History 2002: First LTO-2 Drive from HP
200/30, €6,440 for internal unit
By Jean Jacques Maleval | September 5, 2023 at 2:01 pmQuantum has taken full advantage of the few months lead time it has enjoyed with the SuperDLT 320 (160/16).
The threat of LTO-2 is imminent, however, with the first appearance by Hewlett-Packard, which is launching StorageWorks Ultrium 460, already commercially available, according to the company.
It took nearly 2 years to advance the technology, which has had tremendous success with 5 million cartridges sold since September 2000. Basic specs have doubled over those of LTO-1, which is in keeping with the original roadmap: native capacity of 200GB for the cartridge, with the use of PRML over RLL1.7 for encoding, although still with MP media, transfer rate of 30MB/s, figures which double with ADLC data compression.
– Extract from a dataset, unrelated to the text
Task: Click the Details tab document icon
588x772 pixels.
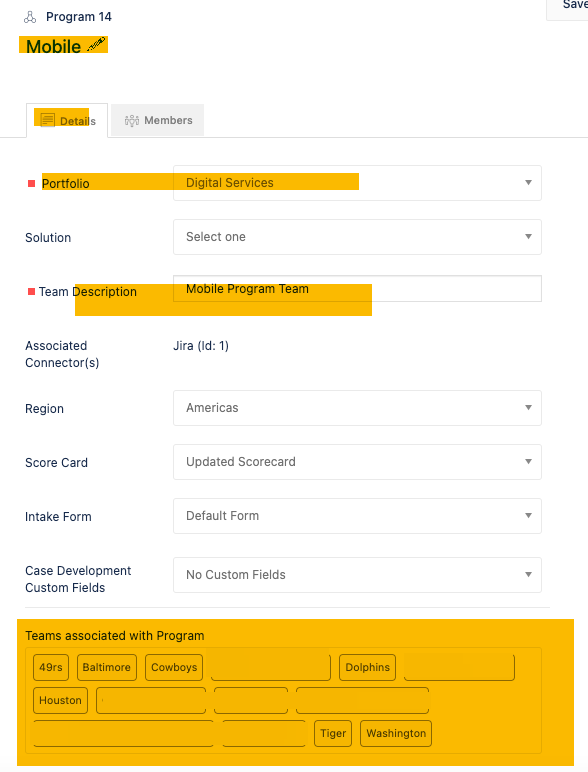Action: click(47, 120)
The doubling native capacity for LTO-2 is reached by increasing linear density by 55% combined with a 33% increase in the number of tracks, according to Bruce Master, senior program manager for IBM’s WW tape product marketing. He adds that tape movement increases, and, when coupled with linear dentisy, allows for better transfer rate.
Ultrium media is differentiated from Ultrium 1 with suffix on barcode label.
The HP drive, in a full-height 5.25-inch form factor with Ultra 3 SCSI (LVD) interface, can read and write previous generation 100GB LTO-1 cartridges, 30% faster even.
List price is €6,440 for an internal unit, and €6,790 for an external model.
These costs are pretty close to those for LTO-1 when it was launched.
We’re still waiting for Seagate, which as of press time had yet to announce anything, along with IBM, both firms, with HP, are the 3 founders of the LTO consortium.
Big Blue has not announced an official launch, but has already declared that, following on the heels of an LTO-1 that shipped to the tune of 1 million drives, it would launch an LTO-2 model that integrates UItra 160 SCSI and 2Gb FC interfaces to OEMs. The product will be named TotalStorage Ultrium 2 Tape Drive with the same specs as HP’s unit: native 200/30.
“It is expected that products utilizing the IBM drives will become available in early 2003,” said Master.
Next up will be LTO-3 (400/40-80). IBM promised, while speaking about LTO-2, that “next generation tape products are expected throughout 2003.”
The first manufacturers for LTO-2 cartridges to announce themselves are FujiFilm and Maxell. Emtec also signed a license for the new media.